わが国では、今日まで消費は生産に従属するものとして位置付けられ、社会的にはマイナーな存在であった。法制度においても今日に至るまで、消費者の利益が権利として宣言されることはなかった。生産から販売まで業界の育成を中軸として整備され、その結果消費者にもたらされるささやかな利益も、その反射的利益にすぎないものと考えられてきたのである。


しかし、本来生産の目的は消費のために存在したはずである。消費者とは私達すべてであり、私達の消費生活は人が人たるに値するものとして確保されなければならないものである。そのために今何よりも求められることは、すべての消費者に関わる施策が、消費者たる国民によって、消費者たる国民のために実施されることである。


われわれは、「消費者は、その消費生活のすべての場面で、安全および公正を求める権利が保障されるとともに、その実現に参加する権利を有する」との消費者主権の概念をもとに、これらの権利の実現のために、(1)新しい社会法としての消費者法の制定、(2)消費者のための消費者に開かれた消費者庁の設置、および(3)消費者に開かれた司法改革の実施を目指すものである。


これらの施策はすでに先進欧米諸国で実施され、あるいは準備過程にあるものばかりである。国際的視点に立つとき、「経済大国」と呼ばれるに至ったわが国のまさに緊急の課題である。


4. 消費者保護立法のあり方

(1) 消費者の具体的権利を機軸とする立法を


大量生産・流通・販売の経済構造下にあって、情報量その他あらゆる面で極めて劣悪な地位におかれている消費者が、事業者と対等な地位を回復するためには、法律によって消費者の権利が十分に確保される必要がある。それは、従来のような事業者規制の反射的利益として消費者保護がもたらされるという構造ではなく、消費者が自らの手で正当な利益を確保できるような権利を具体的に規定した立法でなければならない。


ところで、消費者の権利についてケネディ教書以来様々に表現されてきたが、私達は、国民のすべてである消費者の消費生活のすべての場面で、安全かつ公正であることが保障されるとともに、その実現に参加できる権利ととらえる。
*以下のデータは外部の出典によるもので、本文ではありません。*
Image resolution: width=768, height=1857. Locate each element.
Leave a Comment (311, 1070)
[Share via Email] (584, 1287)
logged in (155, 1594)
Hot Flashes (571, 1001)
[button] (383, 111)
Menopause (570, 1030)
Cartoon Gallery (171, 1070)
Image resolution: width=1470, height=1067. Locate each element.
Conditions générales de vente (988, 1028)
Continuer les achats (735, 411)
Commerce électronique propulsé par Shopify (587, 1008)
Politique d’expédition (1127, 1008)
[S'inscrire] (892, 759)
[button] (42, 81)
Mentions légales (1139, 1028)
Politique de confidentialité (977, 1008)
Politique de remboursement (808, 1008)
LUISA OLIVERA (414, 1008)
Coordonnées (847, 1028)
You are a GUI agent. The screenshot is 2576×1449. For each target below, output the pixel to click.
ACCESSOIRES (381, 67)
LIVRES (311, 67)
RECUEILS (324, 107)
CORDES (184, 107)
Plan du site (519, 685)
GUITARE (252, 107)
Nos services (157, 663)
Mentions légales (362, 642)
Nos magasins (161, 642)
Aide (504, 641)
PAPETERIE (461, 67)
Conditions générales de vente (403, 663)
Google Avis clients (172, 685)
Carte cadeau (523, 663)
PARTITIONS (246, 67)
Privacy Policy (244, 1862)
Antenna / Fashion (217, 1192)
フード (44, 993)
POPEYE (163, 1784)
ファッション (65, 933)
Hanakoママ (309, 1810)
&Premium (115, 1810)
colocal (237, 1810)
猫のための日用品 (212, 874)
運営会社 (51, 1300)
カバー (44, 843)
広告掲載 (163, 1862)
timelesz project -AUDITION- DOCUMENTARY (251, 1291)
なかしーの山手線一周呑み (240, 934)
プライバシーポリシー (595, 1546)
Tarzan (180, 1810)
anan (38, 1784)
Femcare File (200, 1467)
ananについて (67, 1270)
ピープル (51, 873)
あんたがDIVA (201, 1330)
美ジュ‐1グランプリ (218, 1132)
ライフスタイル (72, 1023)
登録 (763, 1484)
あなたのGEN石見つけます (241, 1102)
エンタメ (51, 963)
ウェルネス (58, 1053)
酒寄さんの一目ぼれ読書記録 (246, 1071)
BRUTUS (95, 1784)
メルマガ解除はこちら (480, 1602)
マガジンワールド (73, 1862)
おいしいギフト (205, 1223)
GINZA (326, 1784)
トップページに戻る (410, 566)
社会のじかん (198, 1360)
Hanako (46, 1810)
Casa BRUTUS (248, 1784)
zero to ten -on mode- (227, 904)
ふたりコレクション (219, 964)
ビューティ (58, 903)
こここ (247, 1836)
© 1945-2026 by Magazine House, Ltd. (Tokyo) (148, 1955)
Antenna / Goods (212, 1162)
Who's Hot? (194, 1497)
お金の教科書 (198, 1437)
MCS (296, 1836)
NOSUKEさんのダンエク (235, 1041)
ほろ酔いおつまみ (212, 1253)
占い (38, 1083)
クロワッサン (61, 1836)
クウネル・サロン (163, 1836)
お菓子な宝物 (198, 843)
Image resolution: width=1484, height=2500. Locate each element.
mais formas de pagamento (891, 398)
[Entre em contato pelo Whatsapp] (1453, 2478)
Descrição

ここで重要なことは、消費者の権利は営業の自由との比較・調整によるものではなく、事業活動によって侵害されてはならない優越的権利、言い換えれば、生存的基本権として位置付けられるべきことである。 現在、製造物責任法の制定、出資法の刑罰金利の引下げの法改正、破産法の改正、消費者保護条例の整備などが問題提起されているが、それらすべての法改正に際し、消費者の利益を消費者自身が確保できる権利として具体的に明示すべきである。


(2) 「消費者法」の制定を


立法面での改革は個別立法の法改正にとどまるべきではない。また、現在の消費者保護基本法は消費者の権利を具体的に明定したものではなく、消費者主権に立脚した包括的「消費者法」を制定することが必要である。これは、対等な市民間を規律する民法に対し、商人間の商取引に商法があり、企業と労働者間の雇用関係に労働法があるように、事業者と消費者間の力の格差を修正する社会法としての「消費者法」でなければならない。


そこでは、(1)製品やサービスの安全、(2)価格や取引内容および取引方法における公正、および(3)消費者に対する適正な信用供与の確保などが消費者の権利として明定されなければならない。


さらにこれらの権利を実効あらしめるための措置として、(1)消費者に対する十分な情報の開示、(2)行政規制の充実、措置請求権や差止請求権など被害の未然防止のための措置、(3)迅速に十分な救済がなされるための措置、(4)消費者および消費者団体の訴権の拡充、さらに(5)消費者団体への援助措置などが含まれる必要がある。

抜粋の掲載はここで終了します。